If they could just do this quietly, it would all be worth it.

They'd made it all the way to the security room before things had started going wrong. The nightwatchman must have heard Athena removing the outside panel of the electronic lock on the door, because the automated cameras in the hallway suddenly changed their search patterns. Calli had cursed under her breath, and, dragging Athena with her, only barely managed to dive back around the corner before the nearest one swept right over where they'd been standing -- and zoomed in on the wires still dangling out of the lock. The nightwatchman came out a few moments later with a gun in his hand, and Roy chimed back in on the comms to helpfully inform everyone that the sentinel droids were sweeping the compound en masse.

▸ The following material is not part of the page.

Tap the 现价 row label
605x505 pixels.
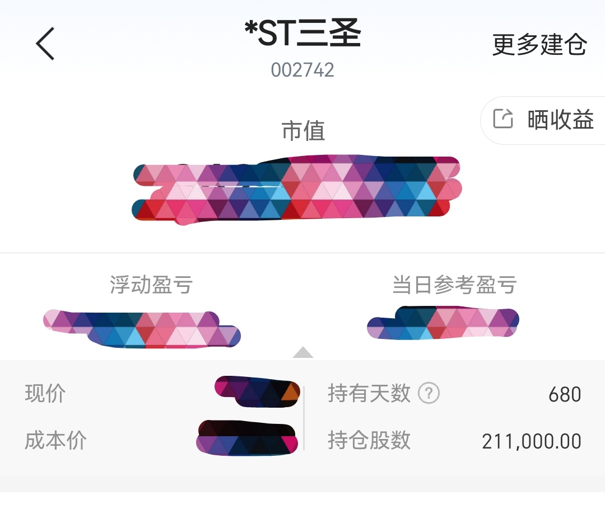[x=45, y=393]
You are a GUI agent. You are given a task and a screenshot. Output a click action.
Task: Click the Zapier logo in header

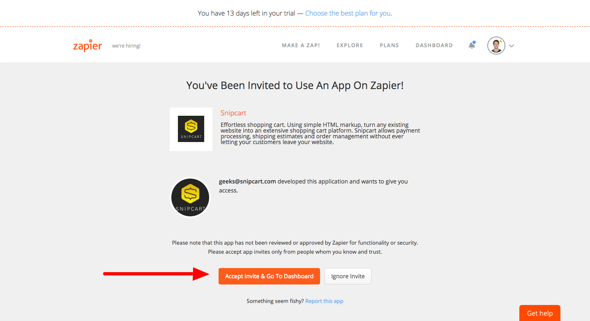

Calli stopped him before he could even ask for permission to fire -- mentally thanking her exosuit's designer as she did so for making the inside of her helmet soundproof -- and then set about clubbing the poor nightwatchman over the head the moment he peeked around the corner. She was pretty sure she'd throttled the output on the servos well enough not to kill him... At the very least, his skull didn't look shattered.

Motioning to Athena, she disarmed the unconscious man, then picked him up by the shoulders while her bemused cohort took hold of his legs, and together, they hastily dragged him back inside the security room the moment the camera rotated the other way, shut the door, and waited for the heavy stomping of metallic feet to fade into the distance as the droids continued their sweep. Athena froze the cameras using the nightwatchman's fingerprints to access the controls, then slipped under the desk and started her unique brand of "hacking," a variety of tools and parts appearing out of thin air around her.

Calli exited the room, peering back down the hallway to keep an eye out in case the patrol returned.

"This is command team. Things just got a little dicey, but we're clear. Athena's getting us into the mainframe, and we'll be able to redirect those droids in just a moment, so just hang tight and --"

Her attempt at reassurance was cut off by a torrent of curses from the other end of the line, followed in short order by several muffled crashes from the ground floor, a series of gunshots, the distant rumble of an explosion, and alarm sirens wailing as a plume of fire and smoke rose up from the building opposite her, blocking the neon lights of the city from view behind a roiling curtain of ash and embers.

"The damn brickies found us!" Called one voice, between a continued tirade of profanity.

"I swear I didn't touch anything! It's not my fault this time!" Exclaimed another.

"So... does this mean I can start shooting now?" Roy chimed in all-too-cheerfully.

Calli slapped her gauntleted palm against the scarred faceplate of her helmet and groaned. Looking back through the door to her comrade for reassurance, she found Athena giving a thumbs up and nodding vigorously in front of a thoroughly disassembled databank, with several new attachments hastily wired into ports never meant to be compatible.

"Ready to go here, Captain!" Athena declared confidently. Though Calli couldn't see the young woman's expression through her exosuit's opaque visor, she had no doubt Athena was already grinning from ear to ear. "Once the power cycles, we'll be in!"

"You heard that, right, Stanley?" Calli rapped a knuckle against the side of her helmet, cycling the comms channel once again. "We need to cycle to emergency power to get the mainframe to reset. Think you can take care of that for us?"

"I most certainly can, though I'd suggest you cover your ears and find something to hold onto." Came the reply, as an old, rough voice gave a quiet laugh.

"Make all the noise you want. Thanks to Cas and Pol, the whole neighborhood knows we're here."

"Well, in a moment, the entire city is going to find out."

"Wait a second," Calli asked, concern growing in her voice. "How many charges did you even --"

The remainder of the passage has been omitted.